* START SUPPLIED ENTRIES *

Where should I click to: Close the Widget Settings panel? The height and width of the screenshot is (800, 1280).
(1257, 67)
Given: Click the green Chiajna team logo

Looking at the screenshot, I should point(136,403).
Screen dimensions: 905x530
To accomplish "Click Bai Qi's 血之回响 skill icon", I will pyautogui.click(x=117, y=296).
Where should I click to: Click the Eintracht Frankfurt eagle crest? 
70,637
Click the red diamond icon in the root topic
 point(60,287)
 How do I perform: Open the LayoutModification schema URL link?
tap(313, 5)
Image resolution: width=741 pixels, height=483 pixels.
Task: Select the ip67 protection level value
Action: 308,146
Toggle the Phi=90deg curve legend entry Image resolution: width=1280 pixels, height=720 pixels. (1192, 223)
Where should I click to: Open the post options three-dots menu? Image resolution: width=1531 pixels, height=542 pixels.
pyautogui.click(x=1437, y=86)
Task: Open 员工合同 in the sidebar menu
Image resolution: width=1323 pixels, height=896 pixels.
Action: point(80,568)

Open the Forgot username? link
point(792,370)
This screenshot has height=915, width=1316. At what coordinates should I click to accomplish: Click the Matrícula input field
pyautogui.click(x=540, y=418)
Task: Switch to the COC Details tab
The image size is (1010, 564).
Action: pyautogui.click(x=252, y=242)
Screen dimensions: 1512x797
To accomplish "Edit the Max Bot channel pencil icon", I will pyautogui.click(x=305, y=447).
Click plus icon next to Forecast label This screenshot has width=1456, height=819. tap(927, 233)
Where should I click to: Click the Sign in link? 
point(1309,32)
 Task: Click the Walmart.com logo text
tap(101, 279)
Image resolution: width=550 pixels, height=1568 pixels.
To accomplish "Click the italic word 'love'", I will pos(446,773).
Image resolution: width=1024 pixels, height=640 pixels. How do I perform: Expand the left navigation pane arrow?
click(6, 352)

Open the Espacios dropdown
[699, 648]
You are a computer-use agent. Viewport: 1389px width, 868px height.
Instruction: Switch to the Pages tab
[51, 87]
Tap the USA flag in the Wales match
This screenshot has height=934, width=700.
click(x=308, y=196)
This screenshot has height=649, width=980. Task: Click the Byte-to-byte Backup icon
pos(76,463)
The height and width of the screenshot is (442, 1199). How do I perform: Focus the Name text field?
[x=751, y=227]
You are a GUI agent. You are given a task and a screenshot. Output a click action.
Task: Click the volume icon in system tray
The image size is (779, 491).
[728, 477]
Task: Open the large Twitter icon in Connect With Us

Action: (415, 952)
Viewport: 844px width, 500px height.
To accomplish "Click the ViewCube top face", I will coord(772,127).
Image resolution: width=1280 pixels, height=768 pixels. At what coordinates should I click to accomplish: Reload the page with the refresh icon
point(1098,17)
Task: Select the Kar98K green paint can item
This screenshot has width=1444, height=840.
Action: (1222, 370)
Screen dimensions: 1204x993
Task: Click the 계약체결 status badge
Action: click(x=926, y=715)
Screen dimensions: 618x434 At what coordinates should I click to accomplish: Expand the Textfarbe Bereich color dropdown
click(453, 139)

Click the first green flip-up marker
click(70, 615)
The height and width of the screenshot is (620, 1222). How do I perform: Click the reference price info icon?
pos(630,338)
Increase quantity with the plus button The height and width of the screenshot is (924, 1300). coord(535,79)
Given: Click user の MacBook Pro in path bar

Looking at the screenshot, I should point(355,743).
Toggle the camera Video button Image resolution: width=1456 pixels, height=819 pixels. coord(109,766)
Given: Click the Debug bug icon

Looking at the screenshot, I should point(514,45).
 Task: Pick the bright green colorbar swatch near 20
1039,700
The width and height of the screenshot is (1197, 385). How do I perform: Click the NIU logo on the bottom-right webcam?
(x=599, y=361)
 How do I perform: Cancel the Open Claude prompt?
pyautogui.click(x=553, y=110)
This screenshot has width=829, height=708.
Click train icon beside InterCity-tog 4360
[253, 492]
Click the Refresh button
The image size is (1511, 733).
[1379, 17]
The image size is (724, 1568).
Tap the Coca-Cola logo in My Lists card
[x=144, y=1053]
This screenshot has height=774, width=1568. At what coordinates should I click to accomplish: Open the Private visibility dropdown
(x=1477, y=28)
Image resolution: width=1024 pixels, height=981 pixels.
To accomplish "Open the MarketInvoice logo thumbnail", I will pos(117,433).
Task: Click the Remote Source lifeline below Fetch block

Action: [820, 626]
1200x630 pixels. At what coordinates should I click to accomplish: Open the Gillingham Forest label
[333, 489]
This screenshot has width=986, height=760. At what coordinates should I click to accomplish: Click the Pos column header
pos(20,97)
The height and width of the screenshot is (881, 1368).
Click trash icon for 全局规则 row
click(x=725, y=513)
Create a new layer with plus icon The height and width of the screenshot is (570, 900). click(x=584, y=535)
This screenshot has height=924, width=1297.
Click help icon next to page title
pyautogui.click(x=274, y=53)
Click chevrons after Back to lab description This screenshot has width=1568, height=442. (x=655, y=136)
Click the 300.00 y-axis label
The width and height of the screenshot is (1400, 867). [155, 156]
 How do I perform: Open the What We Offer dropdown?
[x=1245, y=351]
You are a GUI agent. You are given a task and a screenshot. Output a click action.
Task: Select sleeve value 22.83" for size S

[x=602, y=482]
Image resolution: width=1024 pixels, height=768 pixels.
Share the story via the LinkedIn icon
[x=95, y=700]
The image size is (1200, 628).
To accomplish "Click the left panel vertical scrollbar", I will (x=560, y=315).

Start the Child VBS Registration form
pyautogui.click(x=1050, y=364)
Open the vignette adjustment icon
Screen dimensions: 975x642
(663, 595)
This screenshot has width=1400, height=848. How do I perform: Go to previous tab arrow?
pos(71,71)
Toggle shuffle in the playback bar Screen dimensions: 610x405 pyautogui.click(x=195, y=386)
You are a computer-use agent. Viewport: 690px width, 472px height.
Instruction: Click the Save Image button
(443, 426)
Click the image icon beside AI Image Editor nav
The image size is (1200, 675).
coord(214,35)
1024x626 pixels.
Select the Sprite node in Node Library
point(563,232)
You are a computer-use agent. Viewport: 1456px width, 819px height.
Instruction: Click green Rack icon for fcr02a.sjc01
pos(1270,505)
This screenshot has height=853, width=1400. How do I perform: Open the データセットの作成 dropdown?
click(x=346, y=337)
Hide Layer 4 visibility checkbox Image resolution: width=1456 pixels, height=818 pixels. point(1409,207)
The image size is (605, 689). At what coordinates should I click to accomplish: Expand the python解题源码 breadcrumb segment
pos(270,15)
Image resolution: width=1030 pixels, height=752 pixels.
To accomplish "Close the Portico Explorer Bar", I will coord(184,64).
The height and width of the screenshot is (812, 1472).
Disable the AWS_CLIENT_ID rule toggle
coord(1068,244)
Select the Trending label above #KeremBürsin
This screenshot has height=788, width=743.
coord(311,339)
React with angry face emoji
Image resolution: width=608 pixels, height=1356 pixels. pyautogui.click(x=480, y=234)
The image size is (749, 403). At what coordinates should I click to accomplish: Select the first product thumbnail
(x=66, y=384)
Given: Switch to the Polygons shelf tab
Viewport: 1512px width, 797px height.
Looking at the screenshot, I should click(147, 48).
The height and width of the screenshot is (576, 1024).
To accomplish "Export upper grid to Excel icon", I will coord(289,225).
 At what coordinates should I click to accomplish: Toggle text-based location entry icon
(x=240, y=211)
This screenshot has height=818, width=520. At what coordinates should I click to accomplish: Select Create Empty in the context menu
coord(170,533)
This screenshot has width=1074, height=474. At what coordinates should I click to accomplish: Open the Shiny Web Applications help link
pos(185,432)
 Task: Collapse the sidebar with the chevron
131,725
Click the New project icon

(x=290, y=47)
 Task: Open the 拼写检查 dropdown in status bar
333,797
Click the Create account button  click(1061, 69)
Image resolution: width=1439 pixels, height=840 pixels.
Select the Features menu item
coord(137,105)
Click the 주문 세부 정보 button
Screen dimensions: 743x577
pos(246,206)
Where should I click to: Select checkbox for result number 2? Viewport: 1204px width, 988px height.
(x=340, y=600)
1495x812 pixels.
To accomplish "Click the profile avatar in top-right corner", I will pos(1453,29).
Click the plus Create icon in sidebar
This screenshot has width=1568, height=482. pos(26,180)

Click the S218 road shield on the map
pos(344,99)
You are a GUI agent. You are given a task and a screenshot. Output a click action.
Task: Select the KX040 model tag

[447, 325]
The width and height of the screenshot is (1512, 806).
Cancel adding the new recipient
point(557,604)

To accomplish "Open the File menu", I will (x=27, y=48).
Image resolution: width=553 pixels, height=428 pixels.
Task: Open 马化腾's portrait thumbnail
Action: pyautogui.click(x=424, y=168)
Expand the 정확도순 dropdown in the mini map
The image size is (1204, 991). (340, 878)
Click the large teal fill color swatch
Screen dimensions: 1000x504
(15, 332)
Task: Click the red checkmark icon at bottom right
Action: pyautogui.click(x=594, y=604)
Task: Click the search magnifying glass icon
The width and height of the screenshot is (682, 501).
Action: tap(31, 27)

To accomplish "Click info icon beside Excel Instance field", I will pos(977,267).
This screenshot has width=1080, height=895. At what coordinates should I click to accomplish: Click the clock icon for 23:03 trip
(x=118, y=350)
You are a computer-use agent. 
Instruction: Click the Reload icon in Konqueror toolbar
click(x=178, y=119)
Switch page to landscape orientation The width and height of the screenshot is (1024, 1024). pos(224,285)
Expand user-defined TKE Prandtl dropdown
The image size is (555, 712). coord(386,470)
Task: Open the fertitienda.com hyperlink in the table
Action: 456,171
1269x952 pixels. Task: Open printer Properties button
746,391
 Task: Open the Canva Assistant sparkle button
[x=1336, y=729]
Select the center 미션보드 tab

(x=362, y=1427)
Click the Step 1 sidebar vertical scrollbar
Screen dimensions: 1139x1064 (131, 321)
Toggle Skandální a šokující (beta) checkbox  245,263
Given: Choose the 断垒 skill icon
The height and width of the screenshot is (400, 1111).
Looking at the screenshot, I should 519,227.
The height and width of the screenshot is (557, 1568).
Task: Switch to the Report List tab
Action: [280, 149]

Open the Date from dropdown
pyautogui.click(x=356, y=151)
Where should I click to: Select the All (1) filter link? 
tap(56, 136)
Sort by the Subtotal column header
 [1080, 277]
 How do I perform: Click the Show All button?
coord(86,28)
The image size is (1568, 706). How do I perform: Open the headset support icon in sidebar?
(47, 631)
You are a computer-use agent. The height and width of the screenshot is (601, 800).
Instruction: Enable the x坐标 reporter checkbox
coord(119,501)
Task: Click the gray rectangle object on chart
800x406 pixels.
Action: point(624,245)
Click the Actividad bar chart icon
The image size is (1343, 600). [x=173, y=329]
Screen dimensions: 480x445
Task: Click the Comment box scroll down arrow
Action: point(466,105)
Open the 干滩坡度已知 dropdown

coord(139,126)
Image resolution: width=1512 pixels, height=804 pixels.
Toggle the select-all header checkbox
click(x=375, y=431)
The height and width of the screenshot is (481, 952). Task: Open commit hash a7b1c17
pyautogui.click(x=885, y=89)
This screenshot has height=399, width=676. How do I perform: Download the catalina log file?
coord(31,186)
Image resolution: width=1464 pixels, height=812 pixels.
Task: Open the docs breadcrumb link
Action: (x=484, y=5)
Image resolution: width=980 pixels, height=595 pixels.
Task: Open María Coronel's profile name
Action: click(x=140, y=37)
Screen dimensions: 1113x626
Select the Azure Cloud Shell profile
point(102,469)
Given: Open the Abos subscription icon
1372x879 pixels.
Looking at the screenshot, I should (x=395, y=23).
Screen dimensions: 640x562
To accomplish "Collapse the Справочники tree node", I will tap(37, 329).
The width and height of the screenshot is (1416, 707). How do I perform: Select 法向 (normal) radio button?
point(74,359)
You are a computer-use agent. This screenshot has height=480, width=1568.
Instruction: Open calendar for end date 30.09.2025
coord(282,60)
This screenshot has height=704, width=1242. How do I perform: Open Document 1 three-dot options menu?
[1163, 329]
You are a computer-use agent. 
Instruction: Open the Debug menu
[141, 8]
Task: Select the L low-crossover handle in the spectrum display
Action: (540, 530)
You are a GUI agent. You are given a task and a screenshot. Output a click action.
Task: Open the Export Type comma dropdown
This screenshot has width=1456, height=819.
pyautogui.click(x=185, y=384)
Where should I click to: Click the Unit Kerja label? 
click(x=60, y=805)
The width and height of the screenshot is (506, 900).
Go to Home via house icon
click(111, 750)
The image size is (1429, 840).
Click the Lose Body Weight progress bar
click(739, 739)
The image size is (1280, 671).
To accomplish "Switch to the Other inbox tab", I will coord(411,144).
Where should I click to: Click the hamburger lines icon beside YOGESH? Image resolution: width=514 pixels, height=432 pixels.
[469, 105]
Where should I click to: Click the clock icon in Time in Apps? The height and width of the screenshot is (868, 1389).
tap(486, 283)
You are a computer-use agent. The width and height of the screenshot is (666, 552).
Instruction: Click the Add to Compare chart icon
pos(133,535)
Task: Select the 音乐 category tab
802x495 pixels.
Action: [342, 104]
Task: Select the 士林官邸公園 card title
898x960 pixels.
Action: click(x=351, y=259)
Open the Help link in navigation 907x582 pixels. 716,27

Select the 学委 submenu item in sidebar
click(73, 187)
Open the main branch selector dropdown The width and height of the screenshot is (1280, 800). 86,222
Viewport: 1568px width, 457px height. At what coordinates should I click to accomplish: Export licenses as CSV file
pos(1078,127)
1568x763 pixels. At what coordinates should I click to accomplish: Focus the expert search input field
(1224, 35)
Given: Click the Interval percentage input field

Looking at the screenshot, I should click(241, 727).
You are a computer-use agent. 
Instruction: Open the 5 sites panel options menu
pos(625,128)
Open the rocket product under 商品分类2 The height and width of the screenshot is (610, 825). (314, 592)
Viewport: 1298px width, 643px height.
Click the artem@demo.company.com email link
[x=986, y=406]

* END SUPPLIED ENTRIES *

**EXERCISE:**
Transcribe every line of the items from the line containing "Open the Date from dropdown" down to the line containing "coord(139,126)", both included, reproducing them precisely.

**ANSWER TO THE EXERCISE:**
Open the Date from dropdown
pyautogui.click(x=356, y=151)
Where should I click to: Select the All (1) filter link? 
tap(56, 136)
Sort by the Subtotal column header
 [1080, 277]
 How do I perform: Click the Show All button?
coord(86,28)
The image size is (1568, 706). How do I perform: Open the headset support icon in sidebar?
(47, 631)
You are a computer-use agent. The height and width of the screenshot is (601, 800).
Instruction: Enable the x坐标 reporter checkbox
coord(119,501)
Task: Click the gray rectangle object on chart
800x406 pixels.
Action: point(624,245)
Click the Actividad bar chart icon
The image size is (1343, 600). [x=173, y=329]
Screen dimensions: 480x445
Task: Click the Comment box scroll down arrow
Action: point(466,105)
Open the 干滩坡度已知 dropdown

coord(139,126)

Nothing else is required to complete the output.